Install a cache plugin
These plugins have a great impact on the site speed as they help browsers load pages faster by serving them static content or compressing files among other many benefits. Most popular cache plugins are W3 Total Cache and WP Super Cache. I experienced with both and I finally settled with the last. As I found out from other WordPress users, just as I did, many have had issues with W3 Total Cache as it ultimately slowed down their sites (even if the score of your site speed may be great- because W3 Total Cache does an excellent job on compressing files –the time to first byte-TTFB-is quite high- the reader may be gone by the time your site loads) . This is a great tool but it can be confusing to configure it. I found WP Super Cache much easier to work with and it does most of the stuff W3 Total cache does.
Get a CDN (Content Delivery Network) service
As you will notice in your reports from the site speed sites, they will likely prompt you to get a CDN service. If you want your pages to load effectively across the globe it’s important to use such a service that loads your site on servers across the world so when a user from India will access your site from USA, the date will be downloaded from the closest server in Asia and thus speed will be at least as good if the user was from the US. There are many such services out there, some free, others with a monthly or annual fee. I found MAXCDN to be a reliable and quite affordable service at about $7/ month. These services can be easily set up with your cache plugin.
Use Google libraries
This is a must have plugin on your blog as it makes easier for the browser to load certain common files that the readers may already have in their computers. While it does not look like much as a plugin (not a whole lot to customize) Use Google Libraries plugin will certainly give a kick to your blog to move faster and skip loading files of the original server (it’s a CDN for Google files only)
Use a zip compression plugin
One of the most old school methods to speed up your site is installing a zip compression plugin. This is a very simple and effective way to compress the data on your site to make it faster for the browsers to load it. Usually they are very easy to set up. Some plugins have this feature incorporated (like Far Future Expiry) but I think it’s best to install a dedicated one like GZip Ninja.
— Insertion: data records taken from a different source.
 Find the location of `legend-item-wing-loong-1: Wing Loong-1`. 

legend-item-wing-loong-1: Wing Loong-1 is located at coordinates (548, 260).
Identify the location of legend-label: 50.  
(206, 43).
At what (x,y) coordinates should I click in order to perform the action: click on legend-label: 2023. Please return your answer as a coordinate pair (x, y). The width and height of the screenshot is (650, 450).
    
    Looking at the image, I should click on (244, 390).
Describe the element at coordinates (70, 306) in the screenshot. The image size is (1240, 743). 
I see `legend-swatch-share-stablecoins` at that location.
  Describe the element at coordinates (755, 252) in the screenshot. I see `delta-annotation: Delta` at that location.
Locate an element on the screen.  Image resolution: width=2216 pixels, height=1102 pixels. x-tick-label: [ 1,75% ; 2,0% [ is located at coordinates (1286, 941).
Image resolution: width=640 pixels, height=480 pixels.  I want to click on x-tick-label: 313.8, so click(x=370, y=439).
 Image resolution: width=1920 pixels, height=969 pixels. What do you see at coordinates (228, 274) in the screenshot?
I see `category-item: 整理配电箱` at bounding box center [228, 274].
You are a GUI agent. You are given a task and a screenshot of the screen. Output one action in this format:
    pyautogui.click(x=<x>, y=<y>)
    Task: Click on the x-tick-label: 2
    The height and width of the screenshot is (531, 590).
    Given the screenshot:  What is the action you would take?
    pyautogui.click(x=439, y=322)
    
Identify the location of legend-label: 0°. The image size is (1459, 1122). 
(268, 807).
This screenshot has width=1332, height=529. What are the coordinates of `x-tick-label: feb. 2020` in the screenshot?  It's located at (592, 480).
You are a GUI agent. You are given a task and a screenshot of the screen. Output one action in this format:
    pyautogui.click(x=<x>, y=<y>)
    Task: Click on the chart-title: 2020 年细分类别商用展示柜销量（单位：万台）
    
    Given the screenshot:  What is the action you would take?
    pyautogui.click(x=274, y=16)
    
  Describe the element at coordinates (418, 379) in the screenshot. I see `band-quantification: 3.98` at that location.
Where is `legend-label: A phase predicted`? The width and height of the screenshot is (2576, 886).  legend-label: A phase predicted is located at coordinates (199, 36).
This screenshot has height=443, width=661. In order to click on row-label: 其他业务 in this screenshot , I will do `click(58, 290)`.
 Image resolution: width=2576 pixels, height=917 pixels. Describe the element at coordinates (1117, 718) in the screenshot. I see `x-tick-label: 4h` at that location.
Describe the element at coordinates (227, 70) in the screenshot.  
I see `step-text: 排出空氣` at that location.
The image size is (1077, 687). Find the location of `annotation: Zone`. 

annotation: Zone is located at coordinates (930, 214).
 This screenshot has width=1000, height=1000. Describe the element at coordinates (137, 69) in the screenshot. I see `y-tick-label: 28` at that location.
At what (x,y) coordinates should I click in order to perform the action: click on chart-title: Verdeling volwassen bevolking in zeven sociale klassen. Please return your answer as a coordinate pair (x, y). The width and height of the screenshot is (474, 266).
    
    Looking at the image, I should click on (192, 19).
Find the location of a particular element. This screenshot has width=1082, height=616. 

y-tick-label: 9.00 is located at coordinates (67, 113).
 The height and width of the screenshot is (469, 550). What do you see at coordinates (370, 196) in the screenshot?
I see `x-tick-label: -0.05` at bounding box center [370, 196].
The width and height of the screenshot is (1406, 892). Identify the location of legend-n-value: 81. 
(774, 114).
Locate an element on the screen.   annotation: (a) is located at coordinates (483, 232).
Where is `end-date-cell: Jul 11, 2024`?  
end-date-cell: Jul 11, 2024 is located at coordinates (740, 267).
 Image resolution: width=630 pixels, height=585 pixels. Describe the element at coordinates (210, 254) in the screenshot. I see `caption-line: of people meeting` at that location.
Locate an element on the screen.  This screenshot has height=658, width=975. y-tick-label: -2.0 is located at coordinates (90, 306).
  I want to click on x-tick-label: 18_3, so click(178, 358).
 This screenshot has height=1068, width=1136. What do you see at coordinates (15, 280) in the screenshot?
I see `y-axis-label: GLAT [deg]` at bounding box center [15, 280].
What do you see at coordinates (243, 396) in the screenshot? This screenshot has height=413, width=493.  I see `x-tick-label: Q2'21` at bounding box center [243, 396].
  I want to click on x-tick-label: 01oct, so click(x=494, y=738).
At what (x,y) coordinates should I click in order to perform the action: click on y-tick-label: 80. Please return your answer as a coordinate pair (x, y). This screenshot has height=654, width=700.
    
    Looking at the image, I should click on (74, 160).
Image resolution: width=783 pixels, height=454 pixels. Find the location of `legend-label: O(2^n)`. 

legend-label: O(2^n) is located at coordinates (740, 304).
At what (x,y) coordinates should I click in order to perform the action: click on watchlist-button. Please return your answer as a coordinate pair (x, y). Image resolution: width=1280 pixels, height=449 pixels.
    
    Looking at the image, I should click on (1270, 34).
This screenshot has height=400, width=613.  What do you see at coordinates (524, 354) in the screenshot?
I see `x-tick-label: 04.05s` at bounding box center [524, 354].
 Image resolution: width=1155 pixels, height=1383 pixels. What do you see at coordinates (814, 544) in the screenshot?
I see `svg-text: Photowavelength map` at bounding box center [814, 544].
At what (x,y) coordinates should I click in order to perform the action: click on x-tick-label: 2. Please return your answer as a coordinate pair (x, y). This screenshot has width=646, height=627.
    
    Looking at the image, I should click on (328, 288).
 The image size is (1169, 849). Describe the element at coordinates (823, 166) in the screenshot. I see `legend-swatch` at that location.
Install Far Future Expiry Header
When you’ll initially run your speed tests, you will notice that most of the sites who test will give you low grades because some of the expires headers not being set. Far Future Expiry plugin does just that by modifying the .htaccess file of your server where a code will be added to set this feature for certain common types of files. What you need to keep in mind is that such plugin is able to do this to your server based files only. If you run ads on your site or any external applications (affiliates with scripts) this plugin will not be able to set expire headers. Therefore many of the site speed sites will still prompt you to set some headers to expire, there’s not much you can do about it. Applying this feature it to your files helps a lot for your blog to become faster.
Optimize your pictures
Another great way of speeding your site is installing a plugin to optimize your pictures, regardless if you have many on your site or not. The best plugins to use are WP Smush.it and EWWW Image Optimizer. These 2 can be used together and they do a great job on compressing and optimizing your pictures so it will take less time for browsers to load. Regarding pictures- one of the above methods – getting a CDN service- does wonders- as it pre-loads your pictures on servers around the world and shortening the distance between the readers and servers.